I spent weeks getting together the material (thank you so much to my friends who helped with donations, you know who you are) and a full day making it. He had been taking it, eating, sleeping and somewhat less pained when he collapsed in his room on the 25th. After a trip to the ER, 4 liters of fluids and iron supplements, he came home late that night. It turns out Kaiser missed the fact that he has pneumonia, which his nurse -also my friend's mom and a former co-worker of my mom's- caught. He is now taking antibiotics and is feeling better, thought he rarely makes it too far out of bed, which is as crippling to the heart as it must be to his body. But, he is alive, and we haven't lost hope.


Soon after his fall, I woke up with a swollen jaw- apparently, I clench my teeth so hard at night that I broke a filling and part of my tooth out. I also found out that it requires a root canal, which Medi-Cal no longer covers. Fantastic. When I said I wanted curves, my face isn't exactly what I had in mind.

Yet another thing weighing heavily on my plate is that as of last Sunday -three days ago- Tobin has gone to live with his dad. It was a heartbreaking decision, but he got into a charter school where his dad lives and he really, really needs to be in a learning environment that suits him. Also, honestly and not exactly proudly, I have been getting SO frustrated at home. I have been losing my temper and yelling at the kids and getting completely overwhelmed with everything going on. I am known for my patience in general, and especially with kids, and I hate seeing myself break down. Tobin feels things like that very deeply, and part of me wants him to be shielded from my pain, though it increases it significantly. I have been away from him one time for 10 days when he visited his dad from Massachussetts, and my limit is four days in general, which happens less than once a year. I'm not exactly sure what I'm going to do. Breathe, I guess. Hence my last entry.

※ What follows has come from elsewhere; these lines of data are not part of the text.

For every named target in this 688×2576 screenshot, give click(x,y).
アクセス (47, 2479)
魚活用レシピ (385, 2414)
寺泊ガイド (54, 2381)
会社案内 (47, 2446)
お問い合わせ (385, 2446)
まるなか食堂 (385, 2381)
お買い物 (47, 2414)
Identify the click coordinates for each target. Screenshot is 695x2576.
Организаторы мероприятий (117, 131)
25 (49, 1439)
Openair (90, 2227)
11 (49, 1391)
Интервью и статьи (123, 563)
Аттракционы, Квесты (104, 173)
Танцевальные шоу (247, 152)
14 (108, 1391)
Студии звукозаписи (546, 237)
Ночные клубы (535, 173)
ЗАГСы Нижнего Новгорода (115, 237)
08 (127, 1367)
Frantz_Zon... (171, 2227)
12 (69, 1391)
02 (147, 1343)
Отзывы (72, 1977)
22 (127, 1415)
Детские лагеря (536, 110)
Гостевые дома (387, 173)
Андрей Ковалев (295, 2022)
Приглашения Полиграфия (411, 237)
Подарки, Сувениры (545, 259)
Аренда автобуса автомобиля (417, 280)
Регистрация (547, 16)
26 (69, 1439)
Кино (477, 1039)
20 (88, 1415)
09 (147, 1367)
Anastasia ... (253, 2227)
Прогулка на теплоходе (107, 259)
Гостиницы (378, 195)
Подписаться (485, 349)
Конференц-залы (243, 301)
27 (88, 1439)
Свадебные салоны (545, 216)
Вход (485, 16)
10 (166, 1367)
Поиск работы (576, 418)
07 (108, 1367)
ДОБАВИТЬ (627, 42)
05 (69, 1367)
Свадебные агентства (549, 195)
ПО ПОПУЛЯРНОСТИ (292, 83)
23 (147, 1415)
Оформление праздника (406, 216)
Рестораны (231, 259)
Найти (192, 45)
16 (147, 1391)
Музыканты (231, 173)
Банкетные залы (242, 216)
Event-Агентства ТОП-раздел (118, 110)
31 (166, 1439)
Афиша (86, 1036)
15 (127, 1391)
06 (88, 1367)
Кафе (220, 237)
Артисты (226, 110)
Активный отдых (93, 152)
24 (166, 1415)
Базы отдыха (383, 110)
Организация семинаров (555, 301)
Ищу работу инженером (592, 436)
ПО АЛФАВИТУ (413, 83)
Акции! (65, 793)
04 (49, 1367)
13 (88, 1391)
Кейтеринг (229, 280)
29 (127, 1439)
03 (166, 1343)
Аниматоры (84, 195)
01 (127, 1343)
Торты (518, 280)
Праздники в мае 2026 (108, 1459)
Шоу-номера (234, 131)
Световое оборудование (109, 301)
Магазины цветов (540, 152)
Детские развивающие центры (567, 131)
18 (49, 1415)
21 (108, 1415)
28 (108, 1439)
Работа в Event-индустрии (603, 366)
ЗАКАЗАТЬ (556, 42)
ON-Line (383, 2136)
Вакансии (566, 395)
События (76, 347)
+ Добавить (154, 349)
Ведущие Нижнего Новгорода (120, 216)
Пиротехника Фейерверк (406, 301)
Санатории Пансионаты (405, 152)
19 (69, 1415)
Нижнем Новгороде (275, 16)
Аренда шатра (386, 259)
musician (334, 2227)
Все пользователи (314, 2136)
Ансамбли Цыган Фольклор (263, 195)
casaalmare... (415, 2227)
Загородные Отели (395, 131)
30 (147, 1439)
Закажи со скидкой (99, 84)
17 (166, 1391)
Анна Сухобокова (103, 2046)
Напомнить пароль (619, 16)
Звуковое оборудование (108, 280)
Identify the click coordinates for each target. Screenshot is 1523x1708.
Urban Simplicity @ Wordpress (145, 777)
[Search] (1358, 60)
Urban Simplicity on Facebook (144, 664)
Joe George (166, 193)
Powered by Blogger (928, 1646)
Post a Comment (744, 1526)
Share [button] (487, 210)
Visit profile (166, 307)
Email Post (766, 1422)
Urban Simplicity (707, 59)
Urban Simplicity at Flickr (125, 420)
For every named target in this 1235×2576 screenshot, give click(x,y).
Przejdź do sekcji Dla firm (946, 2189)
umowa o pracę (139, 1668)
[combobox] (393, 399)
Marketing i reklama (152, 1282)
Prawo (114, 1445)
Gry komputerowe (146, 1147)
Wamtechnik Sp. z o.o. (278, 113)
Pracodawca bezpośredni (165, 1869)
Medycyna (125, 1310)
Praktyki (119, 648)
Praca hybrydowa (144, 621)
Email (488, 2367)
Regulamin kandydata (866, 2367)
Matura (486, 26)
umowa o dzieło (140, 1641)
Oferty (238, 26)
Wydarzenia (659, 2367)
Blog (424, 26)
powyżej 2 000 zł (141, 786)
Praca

On top of all THIS, tomorrow is my last day in my 20s. I can't help but be a tiny bit depressed; I am in the shittiest house I've ever lived in -though the surroundings are wonderful, the water is unusable (insert into the mix vehement confronations with the landlord here) and there is no kitchen or hallways-  and I have been unemployed for the first time in my adult life for three months, which is really rough, in addition to everything else I just listed. I know all of the wonderful quotes and songs I would send to a friend in the same boat, but I tell you- I just feel how I feel.


On a lighter note, I am having some friends over this weekend for my birthday, hopefully it will provide a much needed break and change of pace. I will try to write more often, as always, for my own sake at least.. Adios 20's, let the new chapter begin.


And now, to end with a song from my childhood that keeps getting stuck in my head...


Just what makes that little old ant
Think he'll move that rubber tree plant?
Anyone knows an ant, can't
Move a rubber tree plant
But he's got high hopes, he's got high hopes
He's got high, apple pie, in the sky hopes


So any time you're gettin' low
'stead of lettin' go
Just remember that ant...
Oops! There goes another rubber tree,
Oops! There goes another rubber tree,
Oops! There goes another rubber tree plant.

1 comment:

  1. Oh man, Julie. I am so sorry. What a miserable amount of crap to have heaped upon one person such a short span of time. You are in my thoughts. You are handling an unbearably difficult load with a great deal of finesse.